# Document excerpt start

The gravitational pull of a black hole is so strong that not even light can escape, but this does not mean that we cannot ask what is happening in its interior

Black holes:

the inside story


This article appeared in the January 1996 Issue of Physics World magazine.

This www version of the article was created by Serge Droz.

You can also download a pdf format version of this article.

A French translation of this article is also available.

In 1930 the late Subrahmanyan Chandrasekhar showed that the pressure due to the quantum degeneracy of electrons could not support a cold star with a mass of more than about 1.4 times that of the Sun. Is was the first indication that not all stars end their lives peacefully as white dwarfs - objects that slowly contract under their own gravity to the size of the Earth and cool to invisibility. Astrophysicists are now almost certain that burnt-out stars more than a few times the mass of the sun collapse to form black holes - objects whose gravitational pull is so strong that not even light can escape from them.

What happens as the star collapses? As the external gravitational field settles in the wake of the collapse like a quivering soap bubble, every irregularity and distinguishing feature is swallowed up or radiated away. Observers outside the hole see the gravitational field asymptotically approaching a standard configuration known as the Kerr-Newman field and characterized by just three numbers: mass, angular momentum and charge. In the words of John Wheeler: "a black hole has no hair". Chandrasekhar has called them "the most perfect macroscopic objects in the universe".

Black hole basics

What lurks behind the smooth, hairless facade of the "event horizon" (the hole's surface)? This is a question that it might be prudent not even to raise. With black holes only just recently admitted into the fold, questions of this sort beg to be labeled as airy-fairy fantasy, and anyone professing to take them seriously as a simpleton, charlatan or crackpot. Whatever may happen inside the hole, we will never observe it, nor will it affect anything we can observe. What is more, in 1965 Roger Penrose, then at Birkbeck College in London, proved that there must be a singularity within the hole, signalling a breakdown of all the laws of physics. Moreover, various irregularities swept inward with the collapse must be expected to grow and accumulate, creating inner chaos. On the face of it, this hardly seems a fit topic for serious scientists of sound views.

# Document excerpt end

• **Written problem A**:
According to the black hole article, in what year did Subrahmanyan Chandrasekhar show the mass limit for a cold star supported by electron degeneracy pressure?
• **Written problem B**:
Rewrite the listing as a numbered list with one line per item, dropping the blank lines and leaving the pictures out.
The black hole article and the listing that comes after it are unrelated material.

# Information given start

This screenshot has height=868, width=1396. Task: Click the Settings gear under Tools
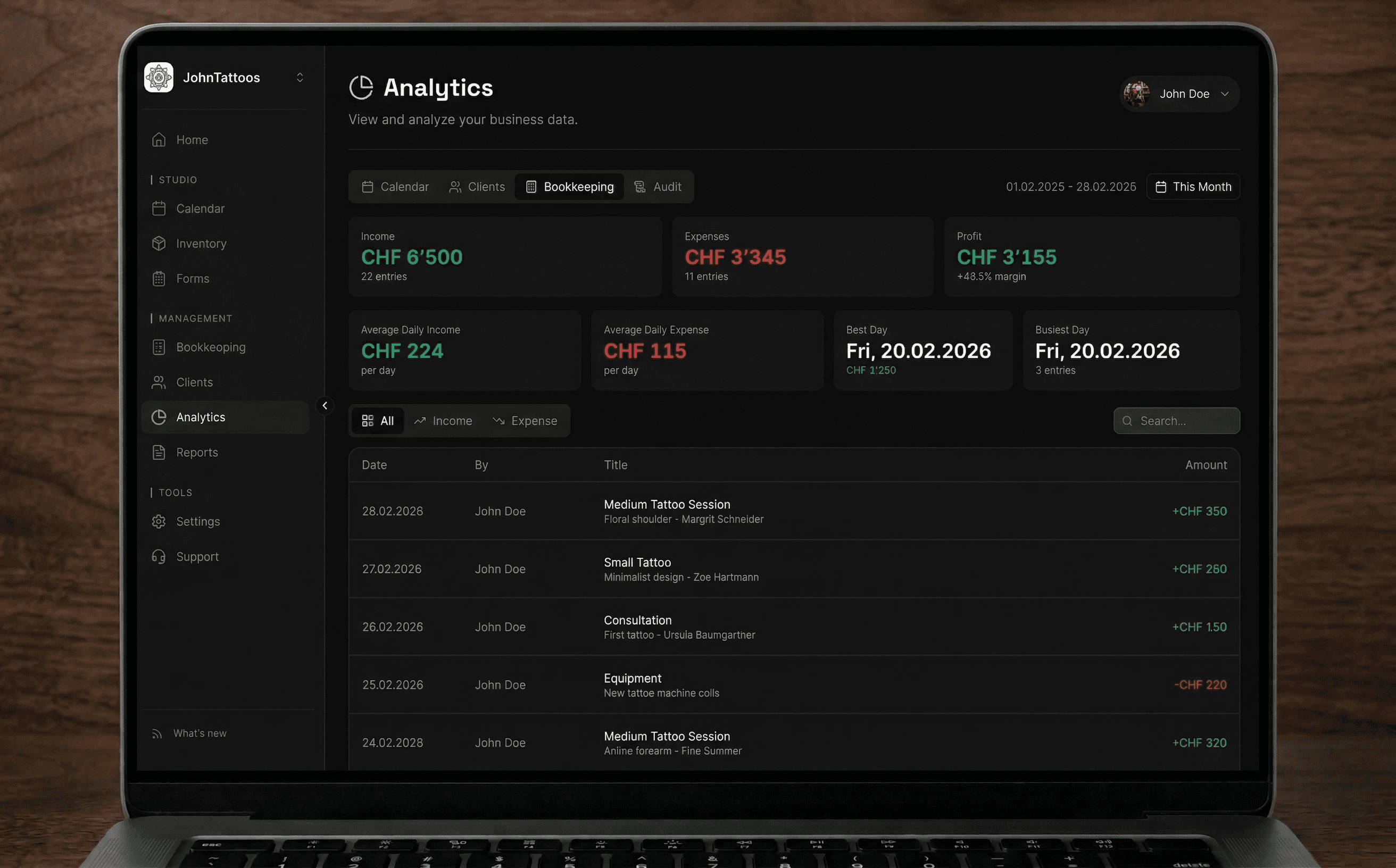[159, 521]
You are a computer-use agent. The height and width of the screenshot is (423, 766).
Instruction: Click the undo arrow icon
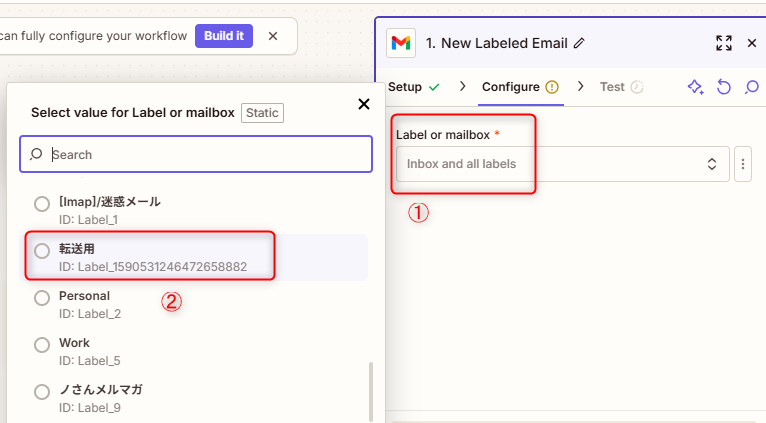724,87
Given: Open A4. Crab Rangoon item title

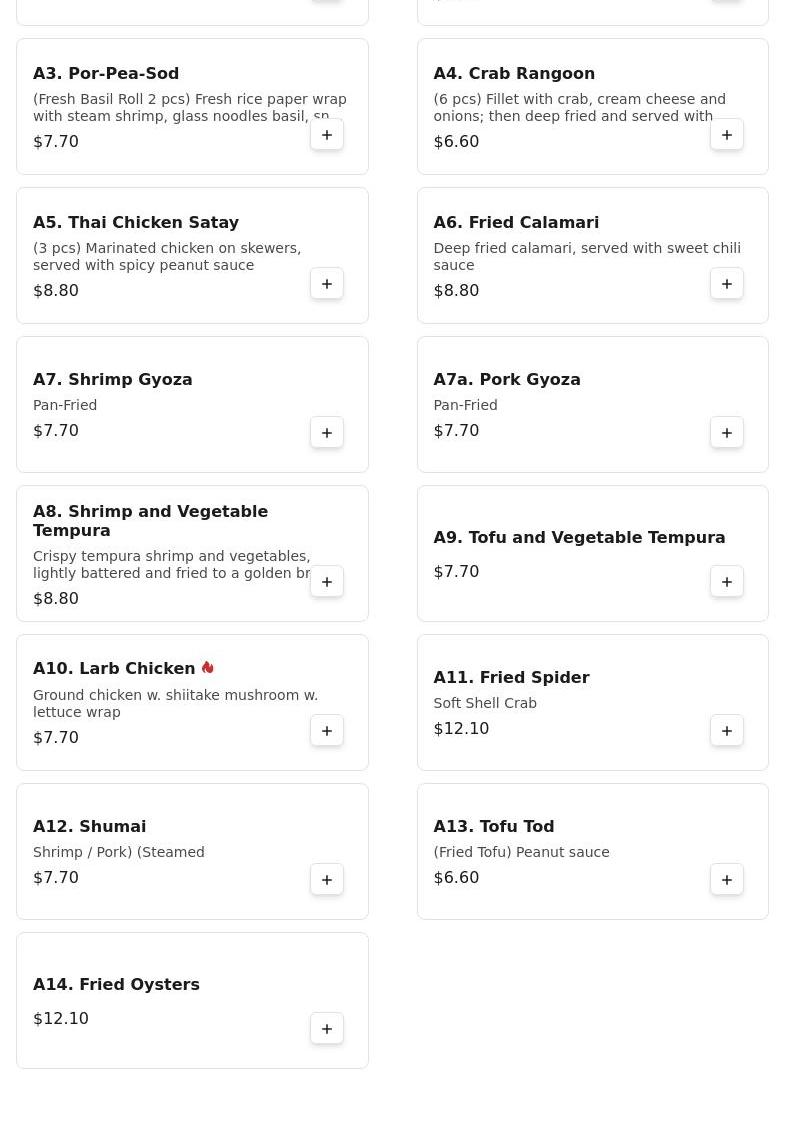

# Information given end

• **Correct result A**:
1930

• **Correct result B**:
1. This screenshot has height=868, width=1396. Task: Click the Settings gear under Tools
2. [159, 521]
3. You are a computer-use agent. The height and width of the screenshot is (423, 766).
4. Instruction: Click the undo arrow icon
5. 724,87
6. Given: Open A4. Crab Rangoon item title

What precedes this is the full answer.